And both are wrong, because both forget the one and only method by which power is enforced: Violence.

Chairman Mao once stated that "power grows from the barrel of a gun". In that much, he was correct. The reason wealthy people have more power than poor people is not because of money, which, after all, is only toilet paper with funny drawings on it. Rather, the reason wealthy people have more power than poor people is because of the guns they can buy with that money. Especially, in our current United States of America, the guns of the government, which allows them to, e.g., have a government grant of limited liability when they form businesses, suppress competition using government power, etc., all enforced at gunpoint by government goons.

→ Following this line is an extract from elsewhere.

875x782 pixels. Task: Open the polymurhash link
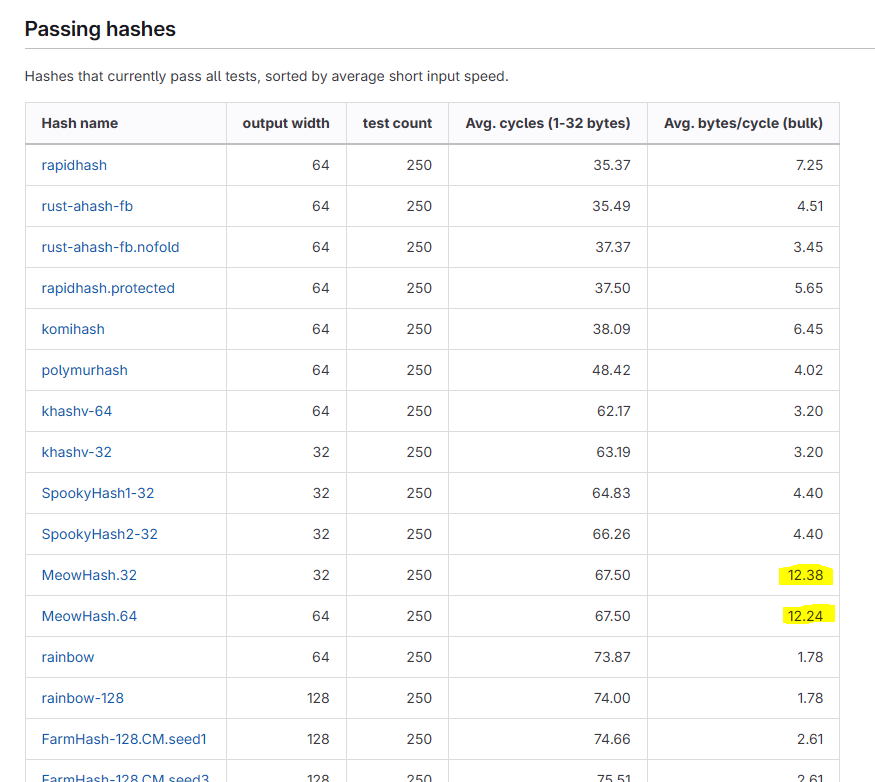pyautogui.click(x=84, y=370)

But what he did not state, because it would have been self-evident to him, is that the power growing from the barrel of a gun only works if you are willing to use the gun. Most people are horrified by violence and killing. There are, however, those who are physically more powerful, or who are more aggressive, or more ready to kill or harm others. The latter, people who enjoy killing and harming other people, we call "sociopaths". Eliminating the only currently-known external controls upon these people -- government -- therefore does not eliminate the problem of power. It simply means that those who are not horrified by violence and killing, i.e., sociopaths, will be those who have power. You are, in effect, moving the power from the unelected elites who currently control the majority of the goons, to the goons themselves.

And the results are not likely to be good.

Take East L.A... please. This is basically a lawless area. The only "law" is the street gangs. Ordinary people, rather than coming together and taking out the gangsters, instead huddle in fear within their homes. This is because for most people, violence is nerve-shattering. The very thought of violence makes them start trembling. This isn't a matter of cowardice or not. This is a matter of basic personality makeup. Most people are not sociopaths. They like other people. They like helping other people. The thought of hurting other people makes them physically ill. They could do it if properly conditioned (such as, say, by the military) or if necessary in the heat of the moment to protect their children or spouse from harm, but when it comes to violence, they are not going to be the ones to instigate the violence.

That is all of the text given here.